Nothing. Project Gunrunner had been whitewashed by a 152-page Justice Department Inspector General Review in November 2010, before the Terry murder.
But what would happen if National Gun Rights Examiner David Codrea and fellow bloggers publicly exposed the ATF’s Project Gunrunner and its offshoot, Operation Fast and Furious?
A surprise: Immediately, a half-dozen veteran Phoenix-based agents came forward and revealed that the ATF had indeed directed the sale of hundreds of high-powered rifles and handguns to suspects — despite the objections of gun shop owners.
Two members of Congress with watchdog reputations — Iowa Republican Sen. Charles Grassley, ranking minority member of the Senate Judiciary Committee, and California Republican Rep. Darrell Issa, chairman of the House Oversight and Government Reform Committee — were appalled at the whistleblower evidence they received, grabbed the issue last year, and haven’t let go since.
In late January, Grassley fired off a letter to acting ATF Director Kenneth Melson, seeking a response to the allegations. To his shock, the reply letter came not from Melson, but a superior in the Justice Department, claiming all the whistleblower allegations were false.
Bad timing: CBS News soon broadcast a whistleblower saying, “There were over 2,500 guns on that case, including some .50-calibers they let walk away.”
Issa wrote a mid-March letter to the ATF’s Melson requesting specific gunrunner documents and records related to the death of Terry. No response.

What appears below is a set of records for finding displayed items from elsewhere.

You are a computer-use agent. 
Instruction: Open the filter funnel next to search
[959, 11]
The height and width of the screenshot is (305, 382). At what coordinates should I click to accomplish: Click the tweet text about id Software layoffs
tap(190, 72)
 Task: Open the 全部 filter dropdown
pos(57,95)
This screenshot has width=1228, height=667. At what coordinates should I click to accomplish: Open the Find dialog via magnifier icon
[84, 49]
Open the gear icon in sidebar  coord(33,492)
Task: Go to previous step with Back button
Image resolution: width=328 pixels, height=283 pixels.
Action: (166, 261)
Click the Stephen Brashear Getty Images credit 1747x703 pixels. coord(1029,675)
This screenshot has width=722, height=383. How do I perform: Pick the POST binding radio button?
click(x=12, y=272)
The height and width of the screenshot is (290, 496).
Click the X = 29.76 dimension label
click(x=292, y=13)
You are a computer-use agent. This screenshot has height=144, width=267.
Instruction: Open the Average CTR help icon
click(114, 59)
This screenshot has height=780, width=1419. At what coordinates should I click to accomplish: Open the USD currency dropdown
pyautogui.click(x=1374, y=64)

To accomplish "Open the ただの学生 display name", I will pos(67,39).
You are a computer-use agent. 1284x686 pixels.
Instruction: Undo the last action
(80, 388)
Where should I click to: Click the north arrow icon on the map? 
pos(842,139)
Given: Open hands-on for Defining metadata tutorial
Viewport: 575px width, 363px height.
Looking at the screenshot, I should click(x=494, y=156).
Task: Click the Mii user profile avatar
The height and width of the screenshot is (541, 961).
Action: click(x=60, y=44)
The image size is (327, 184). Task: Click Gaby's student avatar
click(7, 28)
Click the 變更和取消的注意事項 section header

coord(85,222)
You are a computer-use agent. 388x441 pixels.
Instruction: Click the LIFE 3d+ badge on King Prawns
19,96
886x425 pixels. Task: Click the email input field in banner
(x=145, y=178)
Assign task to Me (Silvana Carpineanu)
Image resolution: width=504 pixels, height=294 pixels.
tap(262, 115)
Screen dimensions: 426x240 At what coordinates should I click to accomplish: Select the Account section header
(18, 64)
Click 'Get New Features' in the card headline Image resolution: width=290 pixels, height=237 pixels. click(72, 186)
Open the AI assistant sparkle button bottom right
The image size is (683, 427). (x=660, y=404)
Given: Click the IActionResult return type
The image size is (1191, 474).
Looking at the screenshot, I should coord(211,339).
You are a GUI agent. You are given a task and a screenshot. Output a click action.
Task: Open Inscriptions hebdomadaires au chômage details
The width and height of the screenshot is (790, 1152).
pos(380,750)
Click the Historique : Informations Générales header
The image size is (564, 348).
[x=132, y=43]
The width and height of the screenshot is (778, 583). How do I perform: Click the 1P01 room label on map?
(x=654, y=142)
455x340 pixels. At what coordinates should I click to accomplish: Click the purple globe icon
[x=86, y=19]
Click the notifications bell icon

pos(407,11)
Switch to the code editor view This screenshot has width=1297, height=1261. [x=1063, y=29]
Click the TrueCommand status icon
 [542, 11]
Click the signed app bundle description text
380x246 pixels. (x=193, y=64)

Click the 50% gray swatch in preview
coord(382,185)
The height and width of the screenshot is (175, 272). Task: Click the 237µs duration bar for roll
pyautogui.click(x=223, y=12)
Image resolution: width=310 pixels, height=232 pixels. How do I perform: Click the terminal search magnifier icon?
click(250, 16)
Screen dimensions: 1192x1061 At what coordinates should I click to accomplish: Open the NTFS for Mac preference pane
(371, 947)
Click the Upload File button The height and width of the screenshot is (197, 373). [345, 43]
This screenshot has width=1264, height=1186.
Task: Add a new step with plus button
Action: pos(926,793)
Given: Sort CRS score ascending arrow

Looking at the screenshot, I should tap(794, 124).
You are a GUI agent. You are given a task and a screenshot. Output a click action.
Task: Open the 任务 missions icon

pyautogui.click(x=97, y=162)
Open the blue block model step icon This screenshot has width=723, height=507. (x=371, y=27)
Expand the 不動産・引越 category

But the elephant in the room was becoming harder to ignore. President Obama said that neither he nor Attorney General Holder authorized this operation — odd, since the White House had requested a nearly $12 million appropriation for the project’s 2011 budget.
Holder, an anti-gun ideologue, kept stony silence as evidence mounted that his department was lying, including arrests of gun smugglers and the discovery of specific guns that went to Mexico and came back.
Grassley told reporters, “I’m still asking questions and we’re still getting the runaround from the Justice Department. They’re stonewalling.”
Issa was steamed. He issued a subpoena to the ATF for the documents, with an “our-cops-are-crooks” remark that moving guns into Mexico “may have contributed to the deaths of hundreds on both sides of the border, including federal law enforcement agents.”
The ATF missed the subpoena deadline, more evidence piled up, and Issa threatened to issue a contempt order against Melson. Then Holder gave evasive testimony before the House and Senate Judiciary committees early last month, further poisoning congressional trust in him.
As a result, this border war story is now so clouded and convoluted that even reporters need help, so Codrea and other investigators prepared a three-part “Journalist’s Guide to Project Gunrunner.”
Seattle Gun Rights Examiner Dave Workman has sniffed out a gunrunner hearing to be held by Issa’s committee about mid-June. Staffers acknowledge Workman’s finding, but remain cagey about the exact date and who might be on the witness list. Melson and Holder, perhaps?
Are our cops the crooks?
Examiner Columnist Ron Arnold is executive vice president of the Center for the Defense of Free Enterprise.